REQUIREMENT
Could you copy the records below verbatim, from the line with "Task: Click the £4.99 / month price label" to the line with "Action: click(x=697, y=211)", including both of those lines and omitting the pictures?

RECORDS TO PROCESS
____________

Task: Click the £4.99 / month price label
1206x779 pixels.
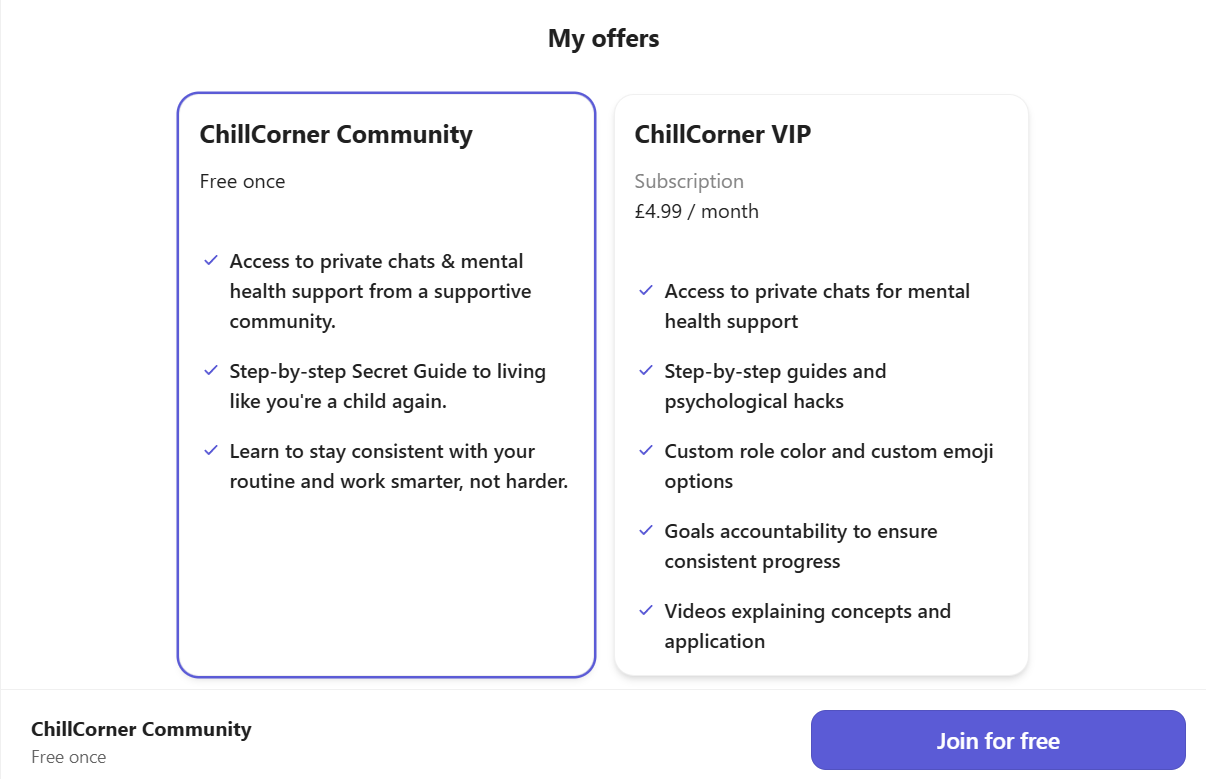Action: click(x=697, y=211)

____________

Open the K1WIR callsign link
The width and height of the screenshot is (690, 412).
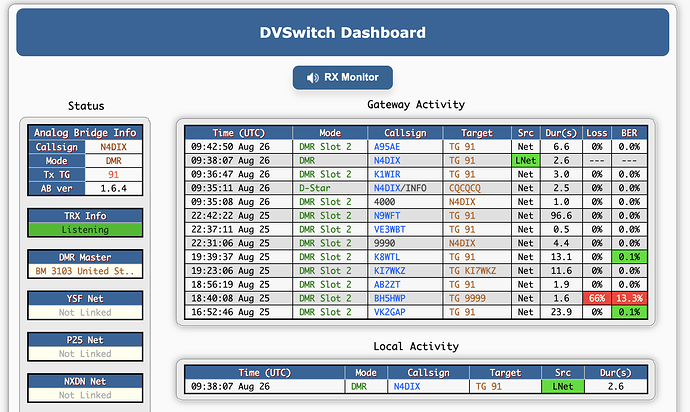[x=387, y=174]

____________

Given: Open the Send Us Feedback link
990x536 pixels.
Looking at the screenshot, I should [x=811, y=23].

____________

THE ANSWER
Task: Click the £4.99 / month price label
1206x779 pixels.
Action: click(x=697, y=211)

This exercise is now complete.